"While I am not an authoriy on Shakespeare, I do not think there is anyone who had more appreciation of him than I. I worship at his shrine."
GENE TUNNEY, lecturing before Dr. William Lyon Phelps' class at Yale
Gentleman Gene Tunney, country squire and dabbler in Shakespeare, looked back on it all with a show of disdain. "The laugh of the Twenties," he wrote, "was my insistence that I would defeat Jack Dempsey for the heavyweight championship of the world. To the boxing public, this
optimistic belief was the funniest of jokes. To me, it was a reasonable statement of calculated probability, an opinion based on prize-ring logic." And so it was. Tunney held to the theory, controversial but enduring, that the boxer could beat the slugger. Brain vs. Brawn, Cunning vs. Brute Strength, Craftsman vs. Killer. In historical terms, Corbett vs. Sullivan (New Orleans, 1892, twenty-one rounds). Simple.

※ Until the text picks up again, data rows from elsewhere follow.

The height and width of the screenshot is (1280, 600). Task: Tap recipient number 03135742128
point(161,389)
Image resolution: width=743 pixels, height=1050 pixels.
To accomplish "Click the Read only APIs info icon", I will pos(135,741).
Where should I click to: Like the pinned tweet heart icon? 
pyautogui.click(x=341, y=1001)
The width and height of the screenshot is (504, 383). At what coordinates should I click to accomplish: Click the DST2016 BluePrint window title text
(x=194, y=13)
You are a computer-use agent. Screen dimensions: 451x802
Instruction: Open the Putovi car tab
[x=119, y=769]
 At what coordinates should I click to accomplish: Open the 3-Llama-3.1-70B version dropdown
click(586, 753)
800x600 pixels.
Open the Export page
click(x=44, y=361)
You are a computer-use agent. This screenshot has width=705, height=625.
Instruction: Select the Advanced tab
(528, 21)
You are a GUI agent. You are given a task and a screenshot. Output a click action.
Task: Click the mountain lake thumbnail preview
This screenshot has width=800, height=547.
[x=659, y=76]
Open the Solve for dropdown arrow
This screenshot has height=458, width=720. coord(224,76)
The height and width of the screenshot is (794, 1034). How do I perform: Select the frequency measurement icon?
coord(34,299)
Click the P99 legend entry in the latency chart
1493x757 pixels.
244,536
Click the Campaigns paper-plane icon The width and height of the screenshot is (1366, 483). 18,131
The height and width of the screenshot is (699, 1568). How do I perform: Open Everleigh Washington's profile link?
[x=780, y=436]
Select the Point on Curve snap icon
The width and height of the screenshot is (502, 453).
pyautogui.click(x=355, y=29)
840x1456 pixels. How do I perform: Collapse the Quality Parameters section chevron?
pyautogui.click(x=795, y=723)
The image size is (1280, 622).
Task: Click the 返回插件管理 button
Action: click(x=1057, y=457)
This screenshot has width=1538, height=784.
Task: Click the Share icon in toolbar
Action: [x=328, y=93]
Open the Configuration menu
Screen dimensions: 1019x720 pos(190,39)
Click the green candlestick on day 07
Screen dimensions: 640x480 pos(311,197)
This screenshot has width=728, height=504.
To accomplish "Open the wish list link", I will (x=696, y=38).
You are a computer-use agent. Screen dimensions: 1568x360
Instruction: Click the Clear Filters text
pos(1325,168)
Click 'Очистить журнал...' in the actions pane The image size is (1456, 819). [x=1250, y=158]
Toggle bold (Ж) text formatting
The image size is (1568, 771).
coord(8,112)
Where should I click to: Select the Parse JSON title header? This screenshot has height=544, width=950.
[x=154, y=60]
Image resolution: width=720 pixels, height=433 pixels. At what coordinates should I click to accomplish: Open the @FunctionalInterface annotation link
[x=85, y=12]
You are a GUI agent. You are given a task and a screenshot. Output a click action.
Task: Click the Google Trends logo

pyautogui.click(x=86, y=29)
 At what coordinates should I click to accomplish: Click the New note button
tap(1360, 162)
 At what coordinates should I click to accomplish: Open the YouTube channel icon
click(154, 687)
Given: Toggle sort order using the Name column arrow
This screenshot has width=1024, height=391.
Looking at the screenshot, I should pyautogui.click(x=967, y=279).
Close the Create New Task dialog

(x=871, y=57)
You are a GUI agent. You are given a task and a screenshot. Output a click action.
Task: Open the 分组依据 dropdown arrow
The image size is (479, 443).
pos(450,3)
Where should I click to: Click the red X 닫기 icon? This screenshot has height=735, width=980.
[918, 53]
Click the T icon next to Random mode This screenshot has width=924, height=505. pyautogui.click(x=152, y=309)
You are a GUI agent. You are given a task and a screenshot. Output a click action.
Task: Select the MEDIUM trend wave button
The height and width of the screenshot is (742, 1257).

The ex-Marine with the lust for culture demonstrated his theory on two memorable occasionsone to win the title from Jack Dempsey and another to keep it. The first fight, in the pouring rain at
Philadelphia on September 23, 1926, drew 120,557 fans and a record gate of $1,895,733. The brash, determined Tunney came out at the start and hit Dempsey a right to the jaw. "No one ever did that to me before," the champion told the challenger, forgetting Luis Firpo. Dempsey evidently felt that Tunney, the light-heavyweight titleholder, hit harder than his advance notices had indicated. As it happened, the stories out of the challenger's training camp had dwelt less on his punching power, if any, than on the fact that he was finishing Samuel Butler's The Way of All Flesh and dipping into the scribblings of Mr. Shakespeare as often as his strenuous physical exercises allowed. But Tunney didn't mean to win with sledgehammer blows. He didn't have any in his arsenal. He meant to win with jabs and hooks, and he jabbed the champ silly. He danced around on the wet canvas as though it were a newly, waxed ballroom floor. He made Dempsey look old (he was thirty-one), slow and clumsy. He cut him up and won easily.
Back in his hotel, face smashed, left eye closed, Dempsey wept. He was richer by $990,000 but there was no more miserable man in the United States. "What happened, Ginsburg?" Estelle Taylor asked, using her pet name for him. "Honey, I forgot to duck," the fallen champion told his wife. Despite his three soft years since the Firpo fight, he had gone into the ring a four-to-one favorite over the underrated twenty-seven-year old Leatherneck from New York's Greenwich Village. He came out badly tarnished but immensely popular for a change. The fans weren't buying Tunney's Brains vs. Brawn propaganda.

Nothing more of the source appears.